Sound is immersive and distributed. In distinction from visual stimuli, it works on us through a range of sensorial channels. In its rich vibrational embodiment it affords the construction of unique epistemologies (acoustemologies). But what methods do we have with which to develop these ways of knowing through sound? And what happens when our strategies fail us, when we encounter only silence? What can such moments of sound’s apparent failure teach us about relationality and coexistence?

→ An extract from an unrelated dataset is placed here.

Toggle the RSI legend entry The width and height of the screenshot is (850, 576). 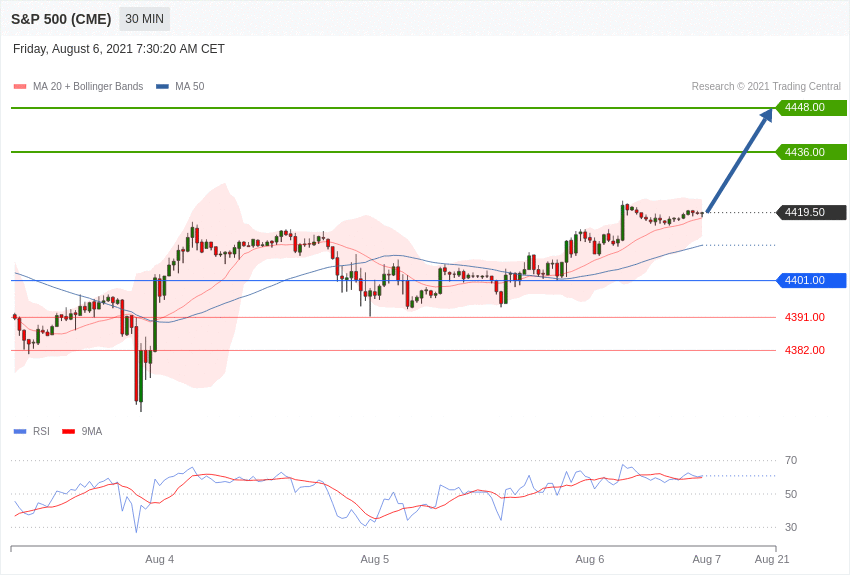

Our interactive workshop will engage participants in our complementary projects: listening with other-than-human entities, and acknowledging Deaf sound practices within sonic discourses. We each find ourselves
at an angle to norms of listening, because we meet silence, or an unheard. We will share ways that the heard meets the unheard, how sonic practices can test the elasticity of perceptual and conceptual frameworks, how we can engage with movements, capacities, rhythms and temporalities that lie outside our normal listening tendencies.


Questions we are investigating include the value of
vegetal silence for confounding listening assumptions. Plants do not communicate with sound that we can hear, and sound artists often resort to translating other data into sound. But what if we work instead with the interspecies silence as an active presence and allow it to be a paradoxical catalyst for more complex co-creation? Could it help us attune more deeply to an ethics of care, restraint, and multimodal responsiveness to ecological contexts? 


Deaf sonic practices challenge the presumed cochlearity of listening and sounding; they call for the widening of our analytical and sensorial tools to describe and appreciate the sonic knowledge that is produced outside (below, beyond) the thresholds of audibility. How to account for sound practices that preferentially utilize (sign) language (in its somatic and rhythmic articulation) as a basic compositional tool? How can we redirect the “negative potential” of sound as “what is known by exclusion”, without reaffirming normative and audist epistemes?


Does this challenge to our listening open a critical perspective on what we think investigative listening is, and how we might reconfigure our practices?